Note: Vulnerabilities that do not lead to real risk (for example, theoretical or without confirmation of exploitation) may be rejected or rated as "informational" without monetary compensation.
Rewards
Reward amounts are described in the table below:
| Severity Level | Payment Amount |
|---|
| Critical | ₽300,000 - ₽500,000 |
| High | ₽150,000 - ₽300,000 |
| Medium | ₽50,000 - ₽150,000 |
| Low | ₽0 - ₽50,000 |
Rewards may be paid only for attack scenarios reproducible on installations of officially supported product versions with all available updates. Reports on defects in unsupported versions are also accepted, but compensation for such vulnerabilities is not guaranteed.
The severity level of a vulnerability is determined during triage and confirmation of the report, taking into account the impact on product security.
The final decision on the severity level of a vulnerability is made by the product security team.
Participant Requirements
All interested researchers aged 18 and older may participate in the program.
Researchers aged 14 to 18 are eligible to participate in the program only with written consent from parents or a legal representative.
Current employees of Positive Technologies and former employees who have been separated for less than 3 years may participate in the program but cannot claim compensation.
Researchers Must:
- Comply with the rules established by Positive Technologies in its vulnerability disclosure program, as well as the rules of The Standoff 365 Bug Bounty platform.
- Comply with confidentiality rules. It is prohibited to access another user's data without their consent, modify and destroy it, or disclose any confidential information accidentally obtained during vulnerability search or demonstration. Intentional access to this information is prohibited and may be considered illegal.
- Maintain communication with the security team, submit reports of identified vulnerabilities formatted according to requirements, and provide feedback if specialists have questions about the report.
- Not disclose information about the vulnerability. The right to publish information about a found vulnerability remains with Positive Technologies.
- Disclosure of a vulnerability is permitted only if there is a fix and a publicly registered vulnerability identifier (CVE/BDU).
- A bug hunter may request disclosure of the report - PT undertakes to launch a process for coordinating registration of a vulnerability identifier.
Rewards for Vulnerabilities
Positive Technologies Does Not Pay Compensation For:
- Reports from security scanners and other automated tools.
- Disclosure of non-secret information (software name or version, technical parameters and system metrics, etc.).
- Information about IP addresses, DNS records, and open ports.

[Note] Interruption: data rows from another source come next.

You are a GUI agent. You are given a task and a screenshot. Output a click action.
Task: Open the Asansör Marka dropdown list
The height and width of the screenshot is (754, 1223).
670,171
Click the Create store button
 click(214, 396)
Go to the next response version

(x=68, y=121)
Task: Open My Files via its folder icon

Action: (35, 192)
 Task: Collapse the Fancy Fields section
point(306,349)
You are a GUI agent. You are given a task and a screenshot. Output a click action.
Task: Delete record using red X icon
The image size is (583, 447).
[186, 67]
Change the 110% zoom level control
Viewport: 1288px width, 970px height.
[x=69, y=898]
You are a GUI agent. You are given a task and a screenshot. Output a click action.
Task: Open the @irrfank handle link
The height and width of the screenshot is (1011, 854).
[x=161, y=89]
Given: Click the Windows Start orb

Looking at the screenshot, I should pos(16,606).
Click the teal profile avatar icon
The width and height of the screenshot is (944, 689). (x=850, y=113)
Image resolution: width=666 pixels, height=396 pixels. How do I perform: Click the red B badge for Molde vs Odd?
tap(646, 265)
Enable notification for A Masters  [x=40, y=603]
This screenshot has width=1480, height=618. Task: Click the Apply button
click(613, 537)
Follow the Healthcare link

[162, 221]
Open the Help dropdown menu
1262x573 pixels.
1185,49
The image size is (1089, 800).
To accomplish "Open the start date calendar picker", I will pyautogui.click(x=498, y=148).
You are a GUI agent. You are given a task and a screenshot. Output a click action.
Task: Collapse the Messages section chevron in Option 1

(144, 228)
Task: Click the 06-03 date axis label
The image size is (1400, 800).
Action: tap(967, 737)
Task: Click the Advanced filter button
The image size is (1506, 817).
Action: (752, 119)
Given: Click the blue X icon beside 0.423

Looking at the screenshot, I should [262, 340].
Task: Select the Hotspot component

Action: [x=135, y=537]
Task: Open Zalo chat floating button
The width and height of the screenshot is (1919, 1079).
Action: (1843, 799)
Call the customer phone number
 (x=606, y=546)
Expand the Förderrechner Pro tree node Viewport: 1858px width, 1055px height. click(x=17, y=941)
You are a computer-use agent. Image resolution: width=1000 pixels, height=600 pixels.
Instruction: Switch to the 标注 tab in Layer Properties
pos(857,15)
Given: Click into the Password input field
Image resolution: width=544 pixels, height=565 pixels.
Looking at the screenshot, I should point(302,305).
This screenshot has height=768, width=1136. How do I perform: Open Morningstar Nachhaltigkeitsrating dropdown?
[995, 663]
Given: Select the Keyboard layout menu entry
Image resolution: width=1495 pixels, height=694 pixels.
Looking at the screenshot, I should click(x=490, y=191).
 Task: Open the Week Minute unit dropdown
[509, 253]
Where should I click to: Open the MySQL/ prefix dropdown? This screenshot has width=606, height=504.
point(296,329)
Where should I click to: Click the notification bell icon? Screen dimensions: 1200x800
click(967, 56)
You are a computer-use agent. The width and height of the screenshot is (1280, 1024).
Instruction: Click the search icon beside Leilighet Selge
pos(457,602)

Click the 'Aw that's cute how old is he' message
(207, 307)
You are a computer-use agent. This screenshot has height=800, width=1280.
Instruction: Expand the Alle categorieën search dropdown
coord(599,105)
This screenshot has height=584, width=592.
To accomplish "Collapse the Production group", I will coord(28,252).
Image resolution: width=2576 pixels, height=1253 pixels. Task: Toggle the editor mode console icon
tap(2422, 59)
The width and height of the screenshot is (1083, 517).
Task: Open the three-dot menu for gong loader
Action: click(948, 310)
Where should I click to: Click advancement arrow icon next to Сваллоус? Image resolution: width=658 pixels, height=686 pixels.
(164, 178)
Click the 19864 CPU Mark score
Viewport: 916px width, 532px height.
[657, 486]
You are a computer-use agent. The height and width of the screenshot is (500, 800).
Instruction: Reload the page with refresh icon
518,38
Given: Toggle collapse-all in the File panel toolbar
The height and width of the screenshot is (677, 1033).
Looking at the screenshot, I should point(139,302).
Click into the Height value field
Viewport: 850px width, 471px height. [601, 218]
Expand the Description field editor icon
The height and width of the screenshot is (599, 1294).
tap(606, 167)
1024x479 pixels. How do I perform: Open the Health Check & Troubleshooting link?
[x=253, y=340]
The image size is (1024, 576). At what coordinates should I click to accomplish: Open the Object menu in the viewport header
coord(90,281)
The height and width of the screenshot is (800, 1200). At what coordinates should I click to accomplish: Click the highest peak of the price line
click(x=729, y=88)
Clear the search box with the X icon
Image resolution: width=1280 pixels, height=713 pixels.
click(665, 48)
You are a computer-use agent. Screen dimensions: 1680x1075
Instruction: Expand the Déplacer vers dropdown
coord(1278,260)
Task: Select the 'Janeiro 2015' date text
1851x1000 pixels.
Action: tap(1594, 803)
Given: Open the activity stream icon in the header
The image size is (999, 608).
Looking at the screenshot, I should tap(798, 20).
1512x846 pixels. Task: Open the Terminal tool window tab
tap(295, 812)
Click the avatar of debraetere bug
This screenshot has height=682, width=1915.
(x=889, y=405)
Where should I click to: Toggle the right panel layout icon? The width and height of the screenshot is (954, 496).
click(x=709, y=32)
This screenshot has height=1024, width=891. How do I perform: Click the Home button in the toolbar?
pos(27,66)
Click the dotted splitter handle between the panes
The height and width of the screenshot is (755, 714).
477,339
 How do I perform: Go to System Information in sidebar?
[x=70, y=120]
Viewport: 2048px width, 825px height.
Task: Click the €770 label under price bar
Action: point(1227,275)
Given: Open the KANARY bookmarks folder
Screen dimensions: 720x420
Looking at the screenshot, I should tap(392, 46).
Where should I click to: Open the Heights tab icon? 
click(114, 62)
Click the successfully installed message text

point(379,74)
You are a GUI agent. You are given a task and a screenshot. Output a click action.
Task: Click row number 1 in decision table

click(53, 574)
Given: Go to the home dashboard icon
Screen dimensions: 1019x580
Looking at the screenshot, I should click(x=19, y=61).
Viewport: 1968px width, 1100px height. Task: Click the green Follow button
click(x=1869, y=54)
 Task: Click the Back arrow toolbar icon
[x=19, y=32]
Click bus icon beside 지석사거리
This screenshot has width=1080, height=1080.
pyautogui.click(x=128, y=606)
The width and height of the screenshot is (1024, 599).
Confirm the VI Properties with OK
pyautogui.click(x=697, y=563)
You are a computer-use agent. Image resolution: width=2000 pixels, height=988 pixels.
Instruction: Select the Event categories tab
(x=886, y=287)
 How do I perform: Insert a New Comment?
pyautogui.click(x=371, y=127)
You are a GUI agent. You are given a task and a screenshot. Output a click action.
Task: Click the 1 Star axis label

- Problems and vulnerabilities that are based on the version of the product used, without demonstrating their exploitation.
- Vulnerabilities whose exploitation is blocked by security tools, without demonstrating a bypass of the security tools.
- Reports of insecure SSL and TLS ciphers without demonstrating their exploitation.
- Reports about the absence of SSL and other best current practices.
- Vulnerabilities whose information was previously submitted by other competition participants (duplicate reports).
- 0-day or 1-day vulnerabilities whose information was received by the security team from open sources.
- Vulnerabilities to brute-force attacks, if the report does not describe a method with significantly higher efficiency than direct brute-force.
Rewards are paid to individual entrepreneurs and self-employed persons.